E poi, gira e gira, i turisti sono tutti dello stesso legname. Deserto della Namibia, agosto. Sosta a un distributore di benzina dove dicono ci sia un bar che fa una buona torta di mele. Nel deserto. Code per la torta di mele, magari per dire che la sappiamo fare molto meglio a casa nostra. Sono le stesse code sotto il sole crudele per la focaccia a Bari, o per il pasticciotto a Lecce. Ma come, vieni da dove vieni con tanto di volo e non sai pensare che alla torta di mele, alla focaccia e al pasticciotto? Il turista alla buona ha il difetto di mangiare. E di vivere la vita locale soprattutto con la cucina, che poi non solo un modo di mettere qualcosa sul fuoco.

E così, sempre a Bari, l’ineffabile polpo e la birra sudata. Tra puzzette al naso, possibile che Bari sia solo questo e che Lecce sia un dolce sia pur divino snobbando tanto di barocco attorno? Per ora teniamoceli, come si tengono noi della torta di mele in capo al mondo. Ma mangiati la mozzarella, dice Checco Zalone a chi filosofeggia se sarà genuina, artigianale ecc. ecc. Anche perché la prima cosa che ti chiederanno al ritorno è: ma come, sei andato fino lì e non li hai assaggiati? E poi, non li hanno inventati apposta i menu turistici? È come se ci fosse qualcosa di sbagliato in tutto questo. Anzi non etico.

Il fatto è che così il novanta per cento di quei due miliardi di non-viaggiatori sarebbero sbagliati. Sono quelli la cui prima (o seconda) preoccupazione è brandire un cellulare per fotografare o selfieggiare tutto invece di osservare con più lentezza: magari con l’occhio della mosca che vede a 360 gradi. O con lo sguardo di Magellano, che vede oltre. Anzi quello scatto pronto all’uso deve finire immediatamente sui social, nel tempo del tutto veloce e del tutto condiviso: «Mi piace». Ma ti fai mille chilometri solo per questo?
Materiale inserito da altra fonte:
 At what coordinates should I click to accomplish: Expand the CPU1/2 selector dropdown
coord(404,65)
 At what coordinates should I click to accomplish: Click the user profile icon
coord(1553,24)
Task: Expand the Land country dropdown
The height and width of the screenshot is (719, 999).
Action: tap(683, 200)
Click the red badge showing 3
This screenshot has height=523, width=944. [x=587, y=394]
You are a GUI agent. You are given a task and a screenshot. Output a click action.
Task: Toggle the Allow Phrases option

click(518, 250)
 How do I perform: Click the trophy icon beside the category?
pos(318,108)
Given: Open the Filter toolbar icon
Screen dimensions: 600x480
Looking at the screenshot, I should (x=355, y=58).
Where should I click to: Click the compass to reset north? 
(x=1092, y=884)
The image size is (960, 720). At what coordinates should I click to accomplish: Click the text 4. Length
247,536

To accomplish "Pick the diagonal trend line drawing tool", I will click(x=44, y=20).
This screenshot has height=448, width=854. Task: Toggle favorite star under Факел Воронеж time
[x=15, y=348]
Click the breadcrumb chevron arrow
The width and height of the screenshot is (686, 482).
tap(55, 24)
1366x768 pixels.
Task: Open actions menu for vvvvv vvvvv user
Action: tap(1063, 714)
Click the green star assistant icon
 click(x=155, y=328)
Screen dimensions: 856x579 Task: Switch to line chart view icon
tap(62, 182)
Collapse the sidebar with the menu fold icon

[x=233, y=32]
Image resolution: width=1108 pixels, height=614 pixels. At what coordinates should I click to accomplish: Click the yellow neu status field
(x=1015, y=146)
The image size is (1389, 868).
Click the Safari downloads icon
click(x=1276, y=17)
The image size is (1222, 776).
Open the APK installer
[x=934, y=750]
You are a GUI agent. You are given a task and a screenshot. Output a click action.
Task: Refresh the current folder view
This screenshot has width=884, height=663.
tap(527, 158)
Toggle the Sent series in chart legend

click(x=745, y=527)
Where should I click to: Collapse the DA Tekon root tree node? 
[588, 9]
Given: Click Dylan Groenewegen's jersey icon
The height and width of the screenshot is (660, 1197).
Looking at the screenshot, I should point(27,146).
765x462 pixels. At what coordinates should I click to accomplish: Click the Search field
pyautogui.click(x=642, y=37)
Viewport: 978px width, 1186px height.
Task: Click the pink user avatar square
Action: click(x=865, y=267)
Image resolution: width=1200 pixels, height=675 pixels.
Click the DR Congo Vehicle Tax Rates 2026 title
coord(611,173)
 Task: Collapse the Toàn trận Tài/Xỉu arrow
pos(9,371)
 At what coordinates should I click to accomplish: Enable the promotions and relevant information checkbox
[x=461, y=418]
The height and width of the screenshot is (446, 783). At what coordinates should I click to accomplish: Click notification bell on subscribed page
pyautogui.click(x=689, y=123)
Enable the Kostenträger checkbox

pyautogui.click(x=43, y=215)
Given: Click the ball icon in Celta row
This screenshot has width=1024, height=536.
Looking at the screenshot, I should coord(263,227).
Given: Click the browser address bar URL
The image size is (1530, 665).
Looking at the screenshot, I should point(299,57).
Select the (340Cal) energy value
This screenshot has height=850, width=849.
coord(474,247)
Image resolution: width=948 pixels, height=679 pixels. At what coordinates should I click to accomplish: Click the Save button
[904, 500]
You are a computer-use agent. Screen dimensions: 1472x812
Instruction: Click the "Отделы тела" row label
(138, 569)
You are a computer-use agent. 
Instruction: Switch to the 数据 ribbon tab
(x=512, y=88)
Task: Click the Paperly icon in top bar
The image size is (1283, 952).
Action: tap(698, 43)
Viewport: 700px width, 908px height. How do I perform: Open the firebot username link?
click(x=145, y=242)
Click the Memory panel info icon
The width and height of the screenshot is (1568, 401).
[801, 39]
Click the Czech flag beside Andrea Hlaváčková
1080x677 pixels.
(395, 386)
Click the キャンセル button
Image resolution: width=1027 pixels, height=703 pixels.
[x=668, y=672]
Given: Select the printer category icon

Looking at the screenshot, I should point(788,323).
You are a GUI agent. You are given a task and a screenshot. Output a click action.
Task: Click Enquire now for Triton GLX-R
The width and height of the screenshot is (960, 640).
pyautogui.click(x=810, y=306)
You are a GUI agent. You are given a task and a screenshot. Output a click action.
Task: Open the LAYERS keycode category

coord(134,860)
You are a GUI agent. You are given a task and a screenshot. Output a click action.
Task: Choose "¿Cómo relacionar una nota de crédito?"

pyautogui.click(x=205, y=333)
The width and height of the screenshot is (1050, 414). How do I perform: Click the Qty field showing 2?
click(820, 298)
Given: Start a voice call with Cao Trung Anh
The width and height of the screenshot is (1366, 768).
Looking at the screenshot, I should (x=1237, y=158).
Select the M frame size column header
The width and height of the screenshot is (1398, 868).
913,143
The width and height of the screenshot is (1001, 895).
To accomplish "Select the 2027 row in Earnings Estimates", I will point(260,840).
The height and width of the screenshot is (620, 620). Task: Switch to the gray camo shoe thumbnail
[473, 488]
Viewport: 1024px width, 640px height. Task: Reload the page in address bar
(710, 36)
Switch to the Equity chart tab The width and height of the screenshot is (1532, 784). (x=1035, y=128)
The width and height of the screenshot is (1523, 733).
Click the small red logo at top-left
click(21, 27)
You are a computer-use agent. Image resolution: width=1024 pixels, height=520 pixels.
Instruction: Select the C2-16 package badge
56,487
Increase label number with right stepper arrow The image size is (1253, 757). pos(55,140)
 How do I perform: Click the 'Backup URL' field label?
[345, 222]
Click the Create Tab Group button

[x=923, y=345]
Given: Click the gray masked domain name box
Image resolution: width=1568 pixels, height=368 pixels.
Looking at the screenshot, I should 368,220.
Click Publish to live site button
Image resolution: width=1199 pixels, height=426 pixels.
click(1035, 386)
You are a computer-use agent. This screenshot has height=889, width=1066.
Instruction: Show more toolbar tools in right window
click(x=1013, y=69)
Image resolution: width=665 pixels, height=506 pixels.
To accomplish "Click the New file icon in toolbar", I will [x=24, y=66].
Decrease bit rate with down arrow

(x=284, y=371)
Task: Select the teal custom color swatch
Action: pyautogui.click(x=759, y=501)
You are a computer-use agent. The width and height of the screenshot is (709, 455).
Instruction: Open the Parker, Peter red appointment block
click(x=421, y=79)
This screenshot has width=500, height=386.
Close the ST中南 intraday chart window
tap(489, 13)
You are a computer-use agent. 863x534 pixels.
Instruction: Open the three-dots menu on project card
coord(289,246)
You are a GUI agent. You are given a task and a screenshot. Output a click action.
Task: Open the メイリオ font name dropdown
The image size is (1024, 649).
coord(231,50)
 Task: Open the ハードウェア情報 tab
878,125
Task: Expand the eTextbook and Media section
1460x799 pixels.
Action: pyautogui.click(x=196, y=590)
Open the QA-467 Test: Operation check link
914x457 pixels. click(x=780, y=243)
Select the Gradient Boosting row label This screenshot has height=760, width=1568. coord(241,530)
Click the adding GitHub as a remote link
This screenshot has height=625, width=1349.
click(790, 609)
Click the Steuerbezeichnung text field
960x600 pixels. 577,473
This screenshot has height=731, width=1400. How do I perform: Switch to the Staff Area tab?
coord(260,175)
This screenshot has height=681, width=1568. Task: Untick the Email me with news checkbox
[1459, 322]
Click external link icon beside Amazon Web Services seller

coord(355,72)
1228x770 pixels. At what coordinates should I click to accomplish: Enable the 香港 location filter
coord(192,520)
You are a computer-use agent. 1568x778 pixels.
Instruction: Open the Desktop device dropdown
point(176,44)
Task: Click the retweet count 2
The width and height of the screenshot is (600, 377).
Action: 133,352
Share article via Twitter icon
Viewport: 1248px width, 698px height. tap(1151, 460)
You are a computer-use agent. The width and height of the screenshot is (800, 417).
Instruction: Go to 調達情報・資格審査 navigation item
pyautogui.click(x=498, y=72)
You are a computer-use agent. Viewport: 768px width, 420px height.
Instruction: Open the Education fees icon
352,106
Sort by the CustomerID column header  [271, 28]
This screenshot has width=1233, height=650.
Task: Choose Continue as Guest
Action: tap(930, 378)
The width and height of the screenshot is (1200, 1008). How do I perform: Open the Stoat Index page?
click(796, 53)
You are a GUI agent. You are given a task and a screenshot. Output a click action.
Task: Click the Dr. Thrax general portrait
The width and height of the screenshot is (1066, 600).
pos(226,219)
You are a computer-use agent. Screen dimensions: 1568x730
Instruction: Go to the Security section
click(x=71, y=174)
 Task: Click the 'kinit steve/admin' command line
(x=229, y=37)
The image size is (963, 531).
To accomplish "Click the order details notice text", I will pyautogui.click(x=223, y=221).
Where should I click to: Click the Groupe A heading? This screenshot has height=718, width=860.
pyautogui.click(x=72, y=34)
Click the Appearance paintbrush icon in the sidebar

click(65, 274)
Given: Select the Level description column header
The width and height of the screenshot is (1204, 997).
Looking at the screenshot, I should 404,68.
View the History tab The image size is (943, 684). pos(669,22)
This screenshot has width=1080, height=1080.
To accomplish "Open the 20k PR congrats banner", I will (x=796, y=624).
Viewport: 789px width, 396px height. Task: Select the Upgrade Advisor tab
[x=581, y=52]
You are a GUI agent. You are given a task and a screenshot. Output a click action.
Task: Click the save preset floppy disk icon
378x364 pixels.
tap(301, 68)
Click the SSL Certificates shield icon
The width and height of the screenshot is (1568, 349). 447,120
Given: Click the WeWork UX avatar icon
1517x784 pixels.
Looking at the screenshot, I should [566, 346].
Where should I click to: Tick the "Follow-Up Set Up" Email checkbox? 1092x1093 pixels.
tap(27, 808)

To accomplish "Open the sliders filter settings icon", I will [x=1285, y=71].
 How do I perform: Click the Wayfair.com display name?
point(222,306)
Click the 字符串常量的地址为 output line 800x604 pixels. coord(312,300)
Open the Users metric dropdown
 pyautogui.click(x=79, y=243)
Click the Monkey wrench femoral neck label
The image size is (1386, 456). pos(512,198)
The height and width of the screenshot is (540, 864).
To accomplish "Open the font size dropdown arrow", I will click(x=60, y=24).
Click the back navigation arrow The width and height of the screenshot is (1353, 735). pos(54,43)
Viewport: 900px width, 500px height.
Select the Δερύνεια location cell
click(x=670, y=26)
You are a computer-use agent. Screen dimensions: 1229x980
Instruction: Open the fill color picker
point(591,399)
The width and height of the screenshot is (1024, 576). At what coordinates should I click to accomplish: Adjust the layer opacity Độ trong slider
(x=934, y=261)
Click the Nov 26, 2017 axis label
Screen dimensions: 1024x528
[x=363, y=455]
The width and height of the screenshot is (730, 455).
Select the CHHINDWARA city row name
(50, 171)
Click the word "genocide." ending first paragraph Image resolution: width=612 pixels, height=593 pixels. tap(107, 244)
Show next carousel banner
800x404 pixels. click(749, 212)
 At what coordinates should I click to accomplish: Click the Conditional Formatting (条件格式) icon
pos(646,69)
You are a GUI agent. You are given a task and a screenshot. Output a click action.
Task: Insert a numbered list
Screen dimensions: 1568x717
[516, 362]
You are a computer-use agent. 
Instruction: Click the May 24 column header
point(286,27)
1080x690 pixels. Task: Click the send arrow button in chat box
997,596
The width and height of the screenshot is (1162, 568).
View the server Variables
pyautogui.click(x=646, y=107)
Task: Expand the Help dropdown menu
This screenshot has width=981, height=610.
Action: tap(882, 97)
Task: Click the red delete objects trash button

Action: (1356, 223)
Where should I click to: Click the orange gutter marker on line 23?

Li facciamo, li facciamo.

Ché poi il turismo sia responsabile e consapevole, chessò, se vanno tutti in uno stesso posto cosa ne lasceranno, cosa ne combineranno? Un porcile. Soprattutto il turismo sia sostenibile, aggettivo che tutti raccomandano ma che due su tre non hanno mai capito cosa significhi. Vuol dire che i luoghi calpestati dovrebbero poterlo sostenere, che ce la facciano senza uscirne ammaccati. Ciò che in fondo è giusto. Ma non tutto è Venezia, che si può (e magari deve) consentire il numero chiuso, tanti ammessi in tanto tempo. E non tutto è fragile come un Everest, che sembra uno stadio dopo un concerto di Vasco Rossi. E il turismo sia rispettoso delle persone, non puoi fare domande spocchiose come se tutti i nativi fossero dei selvaggi.

Insomma questo eccesso di turismo deve comunque soddisfare l’amor proprio soprattutto di chi non lo ha mai avuto. Ma ci sono sempre quelli del «basta» con l’overtourism, l’iper-turismo. Sentito dire anche a Bari, in una città vecchia che prima del turismo non vedeva passare molte anime vive. Nessun salamelecco di una sapiente civiltà locale al turismo, però non sputiamo nel piatto. Il turismo esorbitante. Il turismo incessante. Il turismo inquinante. Il turismo che sottrae alloggi all’abitante. Tutto poco rassicurante, ma non buttiamo l’acqua con tutto il bambino.

I nostri luoghi diversi dai non-luoghi (quelli che non ti ispirano niente e dei quali non ti rimane niente) non devono diventare parchi a tema per i turisti, tipo orecchiette che escono da ogni buco e tipo «abbasc alla marina s’ venn u pesc». Tutto ci sta, ma non sia il tutto. Il turismo è una industria che deve saper comunicare suggestioni e offrire servizi. Forse ci si sta lavorando dalle nostre parti. Ma finché i lavori sono in progress, in corso, la Puglia bella non storca il naso e accolga da par suo, come dio comanda. Chatwin sarà un’altra volta.